Kurogane’s boots crunched into the crystals beneath his feet, unforgiving. “Snow can’t feel.”
“But if it could?” Fai sounded wistful, so Kurogane granted him the grace of not looking at him, knowing the expression that would linger in mismatched, ever-changing eyes. Both of Fai’s home worlds had been cold ones, and the people in them colder. Still, he’d loved some of them all the same. “If you could really make a person out of snow, and let it breathe and move and love? Would that hurt?”
“Probably every day.” Kurogane was honest, knowing of cold hearts, and he heard Fai breathe in, the clench of ungloved fingers in paper. “Snowmen are only around in winter, after all.” It would be living with endless loss. “But they make kids happy, when they’re around. I suppose if I were a snowman, I’d be glad of that.”
“Kuro-chan was always a daddy at heart, hm?” That sounded a little brighter so Kurogane glanced over, seeing Fai examining one of the confectionary snowmen he’d bought in the shop, white sugar decorated with coloured icing glittering in the light. It certainly smelled sweet, a vague scent Kurogane recognised floating through the air. Fai saw the other’s attention, and smiled, presenting one to Kurogane. “The man behind the counter said it was flavoured with menthe, whatever that is. It smells good though, don’t you think?”

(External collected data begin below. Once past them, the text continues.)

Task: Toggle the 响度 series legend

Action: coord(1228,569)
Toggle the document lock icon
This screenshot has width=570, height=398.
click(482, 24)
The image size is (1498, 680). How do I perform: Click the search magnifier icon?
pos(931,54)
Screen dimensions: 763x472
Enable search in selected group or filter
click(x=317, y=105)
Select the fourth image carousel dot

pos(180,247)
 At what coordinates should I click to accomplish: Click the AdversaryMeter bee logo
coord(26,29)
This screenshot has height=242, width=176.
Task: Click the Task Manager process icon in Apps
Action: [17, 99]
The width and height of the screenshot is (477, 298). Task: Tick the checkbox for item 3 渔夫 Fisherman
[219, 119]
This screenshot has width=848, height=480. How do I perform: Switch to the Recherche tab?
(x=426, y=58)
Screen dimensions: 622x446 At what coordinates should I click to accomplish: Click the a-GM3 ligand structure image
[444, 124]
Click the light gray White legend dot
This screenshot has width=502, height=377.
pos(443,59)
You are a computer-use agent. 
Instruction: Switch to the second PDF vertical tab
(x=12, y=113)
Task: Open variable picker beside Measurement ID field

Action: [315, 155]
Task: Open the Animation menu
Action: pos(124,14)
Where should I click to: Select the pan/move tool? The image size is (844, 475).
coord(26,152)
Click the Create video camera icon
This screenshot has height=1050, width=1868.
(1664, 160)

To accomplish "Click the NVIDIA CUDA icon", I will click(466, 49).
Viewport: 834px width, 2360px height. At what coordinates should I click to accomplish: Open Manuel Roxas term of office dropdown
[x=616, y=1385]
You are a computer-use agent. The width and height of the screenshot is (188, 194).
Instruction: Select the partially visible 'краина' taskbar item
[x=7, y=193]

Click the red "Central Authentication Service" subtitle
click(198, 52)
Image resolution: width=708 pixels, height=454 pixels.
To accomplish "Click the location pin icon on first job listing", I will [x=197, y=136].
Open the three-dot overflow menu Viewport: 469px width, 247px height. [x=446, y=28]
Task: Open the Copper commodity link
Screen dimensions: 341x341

“It’s mint.” Peppermint - they had it in Nihon as an import, but Kurogane had never heard of it being used as a sweet. It was a plant used primarily by the healers, to cool and to soothe.
Fai broke off a little of the snowman and put it into his mouth - he seemed pleased almost immediately, eyes brighter, humming a little as he savoured the strange taste. “It’s wonderful.” The sweets were hard to touch but quickly melted in the mouth, turning into a soft, sweet cream that was easy to swallow.
“…Right.” Kurogane watched as Fai quickly demolished the first treat in its entirety, rummaging through his little packet for another snowman as soon as the first one was gone. Fai apparently liked the flavour, the fresh scent lingering on his hands, on his smile, in the air as they headed home, all around the mage as he presented the packet to a then-dry Syaoran and Mokona with a triumphant flourish.
Syaoran peered inside the packet, before smiling slightly. “Fai-san, you brought us mint creams?”
“Is that what they’re called?” Fai leaned on the back of the couch as Mokona dived upon the sweets with a cheer, Kurogane too busy stamping the snow off of his boots at the door - and grousing that Fai should have taken his own thigh-high boots off at the entrance instead of trekking snow over the carpet. (Fai ignored him as usual. “Kuro-sama, you’re so strict on mommy~!”)
“Has Fai not had them before?” Mokona looked up from rummaging in the packet to ask her question, the blue earring jingling on her ear.
“He ate a whole packet by himself coming home.” Kurogane grumbled as he padded through into the room in his holly-patterned socks (Fai and Mokona had bought them), having ‘lost’ his slippers a few days beforehand (Syaoran had yet to summon up the courage to explain to his mentor that he’d seen Fai and Mokona using them to decorate the snowman in the back garden).
“And Fai liked them, yes? Yes~?” Mokona hopped from side to side, clearly hoping the answer was in the positive. Fai nodded and the white creature cheered again, Kurogane taking a seat and covering his ears. “Now Fai will make us mint hot chocolate and mint cakes!”
Kurogane didn’t look happy at the thought. “More sweet crap?”
Fai held out his palms, and Mokona hopped into them. “Mokona will have to tell me the recipes!”
Mokona nodded. “Mokona will help, and Fai will make lots of tasty treats!” The meatbun was evil. And greedy. Kurogane was undecided as to which was the more prevalent trait.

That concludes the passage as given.